Pensaba que esas cosas ya no ocurrían más, que eran parte de otra época. Las
cosas ahora se combaten de otro modo, en tanto y cuanto haya una voz que nos
represente, su voz tomaba tintes analíticos, aunque la bronca persistía. Igual,
de todos modos, seguía, el mundo de esta vieja de mierda sigue vivo, sigue
persistiendo en el sacrificio del hombre para lograr sus anhelos, sigue
creyendo necesario el mal para poder sentir los sueños, porque ellos dicen que
a su familia le costó mucho conseguir lo que tienen, que lo hicieron
trabajando, pero trabajando para aquellos otros, que están un poco más arriba,
que se creen devotos de la admiración del otro. El otro los tiene que adorar
por su forma de ser, por lo que piensan que es mejor para los próximos días de
nuestra vida. La vida pasa, esto parece conducirse al presidio.
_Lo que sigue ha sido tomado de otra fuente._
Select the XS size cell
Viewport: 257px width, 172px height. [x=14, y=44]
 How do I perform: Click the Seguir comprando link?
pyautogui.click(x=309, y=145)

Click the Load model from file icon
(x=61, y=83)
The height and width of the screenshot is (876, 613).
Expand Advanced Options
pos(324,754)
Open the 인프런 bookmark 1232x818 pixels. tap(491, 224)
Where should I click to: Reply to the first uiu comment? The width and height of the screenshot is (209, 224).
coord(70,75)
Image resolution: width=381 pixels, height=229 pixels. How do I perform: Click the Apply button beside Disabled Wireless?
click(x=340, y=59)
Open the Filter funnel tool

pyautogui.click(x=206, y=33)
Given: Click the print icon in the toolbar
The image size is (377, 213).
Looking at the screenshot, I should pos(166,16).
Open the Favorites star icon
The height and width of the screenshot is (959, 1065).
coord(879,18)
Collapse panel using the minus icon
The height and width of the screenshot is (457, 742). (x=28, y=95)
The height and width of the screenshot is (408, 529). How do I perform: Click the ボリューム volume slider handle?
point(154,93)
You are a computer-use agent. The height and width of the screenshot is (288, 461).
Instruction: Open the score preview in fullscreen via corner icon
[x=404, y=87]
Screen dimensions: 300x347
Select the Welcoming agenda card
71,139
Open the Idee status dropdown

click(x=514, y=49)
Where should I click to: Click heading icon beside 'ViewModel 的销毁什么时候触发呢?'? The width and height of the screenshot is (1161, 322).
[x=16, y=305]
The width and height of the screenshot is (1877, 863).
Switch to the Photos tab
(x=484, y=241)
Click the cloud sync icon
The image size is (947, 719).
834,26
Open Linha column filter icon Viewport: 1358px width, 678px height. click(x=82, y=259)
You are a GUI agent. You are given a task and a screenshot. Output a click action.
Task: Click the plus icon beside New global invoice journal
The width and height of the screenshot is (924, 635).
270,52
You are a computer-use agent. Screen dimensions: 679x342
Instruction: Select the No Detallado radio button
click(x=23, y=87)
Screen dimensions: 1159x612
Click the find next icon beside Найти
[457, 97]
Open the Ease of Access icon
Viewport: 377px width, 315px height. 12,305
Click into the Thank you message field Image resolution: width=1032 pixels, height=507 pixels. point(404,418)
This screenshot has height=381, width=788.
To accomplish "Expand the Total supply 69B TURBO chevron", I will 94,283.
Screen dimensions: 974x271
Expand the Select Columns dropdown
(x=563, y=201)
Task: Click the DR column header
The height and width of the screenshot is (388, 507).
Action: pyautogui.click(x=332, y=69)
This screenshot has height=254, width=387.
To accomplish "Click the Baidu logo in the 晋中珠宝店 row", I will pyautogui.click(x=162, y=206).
Entre todo esto, iba terminando los sánguches, decía, entre
hamburguesas y cortados, puchos y chicles para un mejor ahora, yogures para
sentirse más sano. Un actiarriba para sentir energía para no parar. Entre todo
esto, no dejé de sentir, continuó, esta capacidad de sentir la historia de los
días. Me haces reir, Vieja basura, por lo menos no voy a dejar que detones los
sueños.
Relato del 2011,
editado en Lanús, Prov. De Bs. As. Calles: Salta y Rodríguez.